Chronic pain is an unmistakable obstacle to wellbeing. Mindfulness can improve coping abilities and aid the emotional distress that people with persistent pain feel. Keep in mind that meditation should serve as one of a number of approaches to dealing with pain, including physical therapy, natural remedies, or doctor-approved medication.
When it comes to acute or short-term pain, people report less distress and can tolerate more pain in the research laboratory when they have had meditation training, compared to people who do not meditate. Grant JA. Meditative analgesia: the current state of the field.
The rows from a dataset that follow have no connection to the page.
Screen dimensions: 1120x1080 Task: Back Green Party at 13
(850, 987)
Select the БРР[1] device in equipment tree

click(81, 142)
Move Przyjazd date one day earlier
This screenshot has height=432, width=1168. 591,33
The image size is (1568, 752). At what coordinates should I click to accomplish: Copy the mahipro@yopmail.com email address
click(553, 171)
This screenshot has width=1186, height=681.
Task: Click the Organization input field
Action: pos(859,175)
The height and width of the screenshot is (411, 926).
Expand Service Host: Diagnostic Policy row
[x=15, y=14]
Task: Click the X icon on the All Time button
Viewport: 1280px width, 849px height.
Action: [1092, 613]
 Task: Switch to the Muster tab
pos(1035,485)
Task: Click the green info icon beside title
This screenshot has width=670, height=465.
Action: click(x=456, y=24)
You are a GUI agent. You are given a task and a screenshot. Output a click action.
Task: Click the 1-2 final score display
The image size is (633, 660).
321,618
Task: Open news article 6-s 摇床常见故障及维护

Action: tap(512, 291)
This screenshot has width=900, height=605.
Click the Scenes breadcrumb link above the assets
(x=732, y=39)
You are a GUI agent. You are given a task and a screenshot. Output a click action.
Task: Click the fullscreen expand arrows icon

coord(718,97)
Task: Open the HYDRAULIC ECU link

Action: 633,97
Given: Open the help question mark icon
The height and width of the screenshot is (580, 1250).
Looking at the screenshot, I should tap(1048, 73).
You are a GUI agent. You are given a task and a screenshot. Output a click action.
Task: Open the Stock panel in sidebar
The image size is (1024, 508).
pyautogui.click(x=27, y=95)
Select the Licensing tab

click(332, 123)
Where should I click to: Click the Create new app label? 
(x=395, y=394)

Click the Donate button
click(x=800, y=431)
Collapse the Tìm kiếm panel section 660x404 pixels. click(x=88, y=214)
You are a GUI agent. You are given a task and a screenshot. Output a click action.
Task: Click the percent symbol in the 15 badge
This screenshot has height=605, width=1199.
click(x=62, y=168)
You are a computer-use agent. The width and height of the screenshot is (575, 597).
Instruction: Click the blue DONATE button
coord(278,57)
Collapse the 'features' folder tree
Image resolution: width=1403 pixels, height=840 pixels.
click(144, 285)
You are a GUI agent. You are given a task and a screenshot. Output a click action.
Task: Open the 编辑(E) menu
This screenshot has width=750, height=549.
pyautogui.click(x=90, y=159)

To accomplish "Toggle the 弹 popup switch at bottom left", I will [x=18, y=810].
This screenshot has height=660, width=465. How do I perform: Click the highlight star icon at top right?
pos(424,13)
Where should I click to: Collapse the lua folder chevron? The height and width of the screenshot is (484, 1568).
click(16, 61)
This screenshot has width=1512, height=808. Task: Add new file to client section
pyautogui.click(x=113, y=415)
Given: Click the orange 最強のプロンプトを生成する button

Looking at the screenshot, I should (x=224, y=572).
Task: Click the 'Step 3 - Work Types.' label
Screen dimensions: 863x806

Annals of the New York Academy of Sciences 2014; 1307: 55-63. [PubMed]
The current evidence suggests that mindfulness-based treatments are about as good as well-established psychological treatments for persistent pain, like Cognitive Behaviour Therapy (CBT).
Benefits of mindfulness meditation to manage pain:
- Reduces anxiety
- Reduces depression
- Enhances cognitive control
- Emotion regulation
- Positive mood
- Acceptance
Moreover, there is an abundance of free videos and resources for people who would like to try this practice. From YouTube videos to online courses, mindfulness can be part of your pain management journey.
References:
Grant JA. Meditative analgesia: the current state of the field. Annals of the New York Academy of Sciences 2014; 1307: 55-63. [PubMed]
Zeidan F. The Neurobiology of Mindfulness Meditation. In: Brown KW, Creswell JD, Ryan RM, editors. Handbook of Mindfulness Science: Theory, Research and Practice. The Guilford Press; New York, New York: 2015.